Emefiele recalled; “In September 2013, when Alhaji Aliko Dangote announced his plans for the refinery, it was estimated to cost about US$9 billion, of which US$3 billion was projected as equity investment by the Dangote Group and the balance financed through commercial loans. Due to an array of factors, the project was eventually completed with a total of US$18.5 billion with funding distributed into 50 percent equity investment and 50 percent debt finance. I am proud to state that the commercial loan component of the project was financed majorly by our domestic banks with the balance sourced from foreign banks. The Central Bank of Nigeria also partnered, as always, with the Dangote Group in ensuring the successful completion of the project by providing about N125 billion, to cover domestic currency requirements for the venture.

“What you may not be fully aware of, Your Excellencies, is that the Dangote Group has started repaying some of the commercial loans even before the commissioning of this facility. This reflects the commercial capability of the Group and its Chairman. I am pleased to inform everyone today that, following extensive repayments, outstanding debt has dropped appreciably from over US$9 billion to US$3 billion.”

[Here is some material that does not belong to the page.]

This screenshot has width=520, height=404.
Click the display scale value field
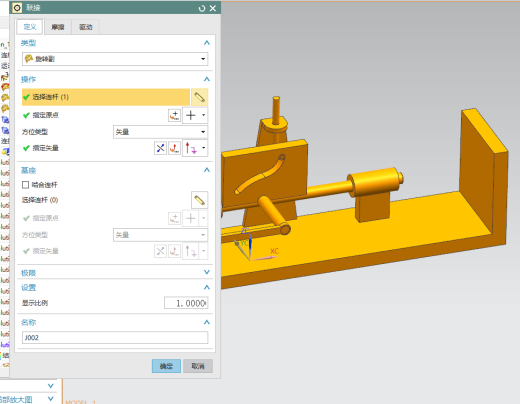pyautogui.click(x=186, y=303)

The CBN Governor commended Nigerian banks saying they did not only partnered with the project through effective financing but were keenly aware of the importance of the project for our nation. “They provided immense support and exceptional understanding, even when interest payments and principal repayment had fallen due.”

He described the successful completion of the refinery to President Buhari’s astute vision to ensure that Nigeria produces what Nigerians consume and that we consume what we produce. “The refinery and petrochemical project by the Dangote Group is a testament to your vision for Nigeria. It shows that, regardless of what the world thinks, Nigeria can be self-sufficient in all products that we consume and at the same time export our excess output to the rest of the world.”

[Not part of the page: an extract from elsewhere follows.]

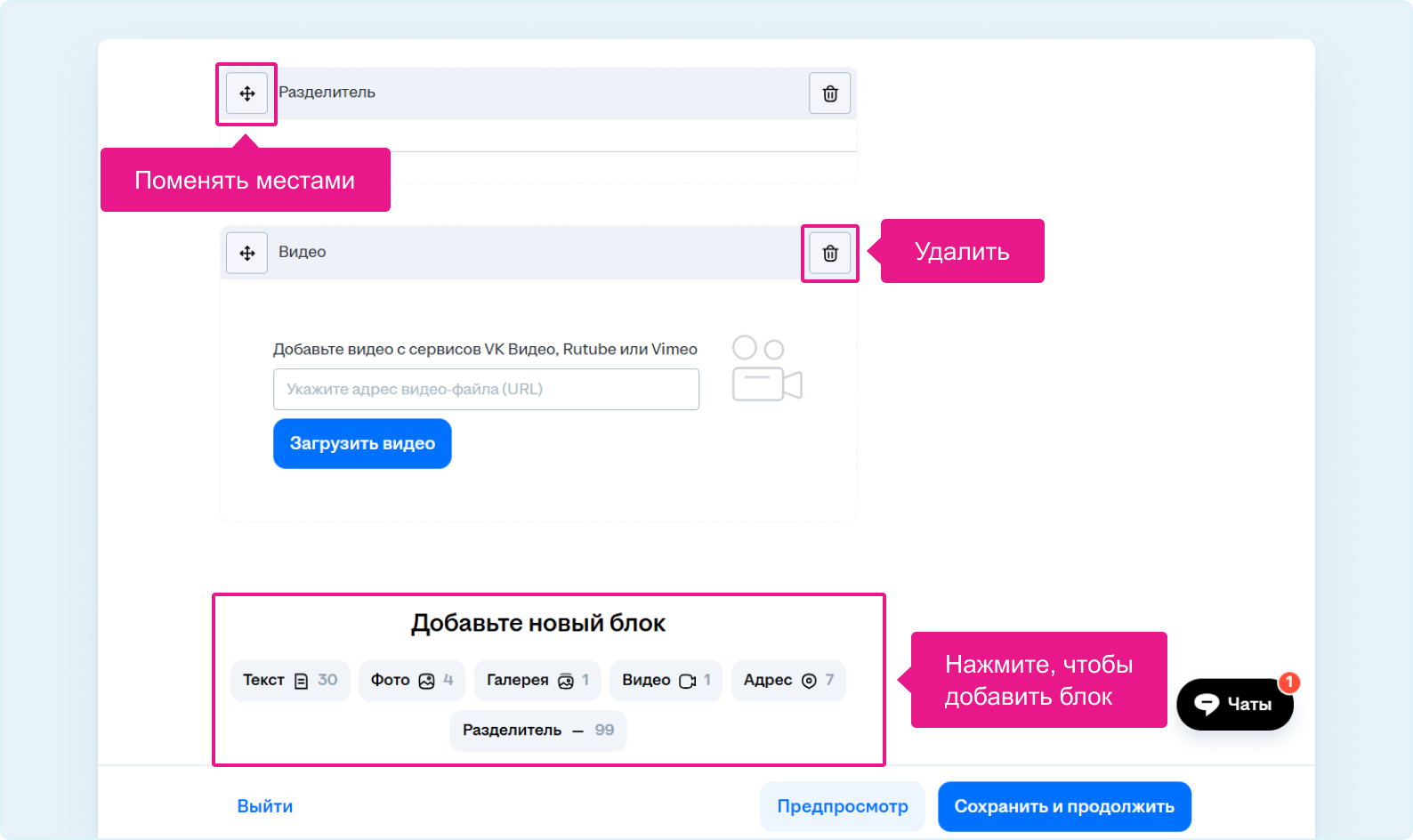Viewport: 1413px width, 840px height.
Task: Focus the video URL input field
Action: [486, 390]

“Aside enumerating our strategic efforts in the agriculture and other critical sectors, a sterling projects that we highlighted was the gigantic Dangote Refinery and Petrochemical project. The world doubted our willpower to succeed with this project. In hindsight, I could appreciate their skepticism because they do not understand how a single individual could build a refinery capable of serving an entire nation. To them, projects of this magnitude are usually only undertaken by sovereigns not individuals.”

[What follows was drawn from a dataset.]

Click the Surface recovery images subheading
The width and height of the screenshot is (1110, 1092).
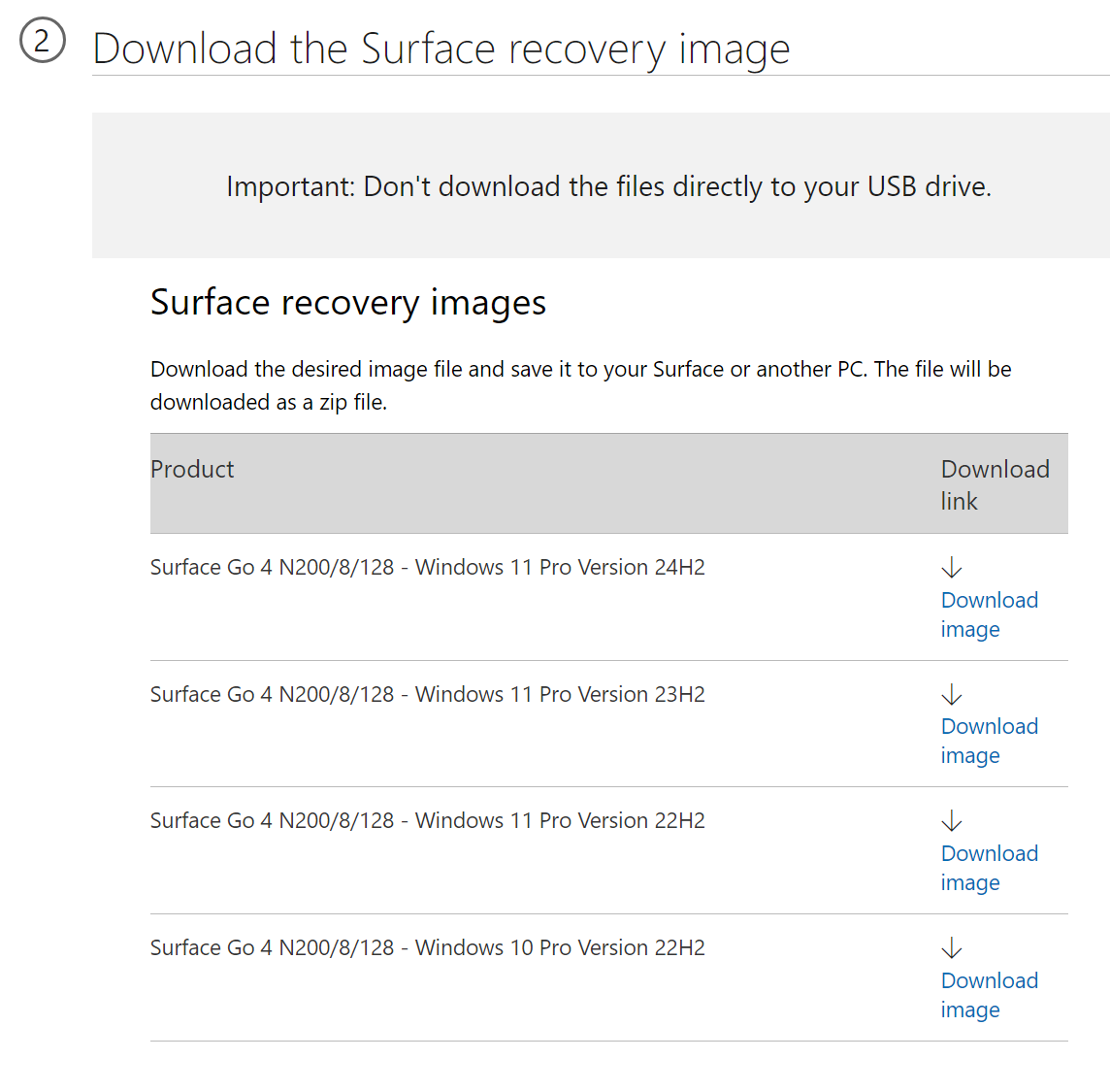tap(347, 302)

Group Managing Director of the Nigerian National Petroleum Company Ltd (NNPC), Mele Kolo Kyari said the NNPC was happy to partner Dangote Refinery because the project has potentials for smooth supply of petroleum and it would guarantee healthy competition for the benefits of the nation’s economy.

He said the NNPC Ltd. was committed to value addition to the potentials of the project noting that the new Petroleum Industry Act will provide security of supply of refined products and protect the plant. The NNPC boss added that his was happy the refinery is coming on board at a time the subsidy on imported products has become unbearable for government.

In their respective goodwill messages, Presidents of Ghana, Senegal, Niger, Benin Republic and Chad expressed satisfaction that the Dangote Refinery will serve the West African region and that their countries would be beneficiaries saying the Dangote Refiner is an African company for Africa by an African entrepreneur.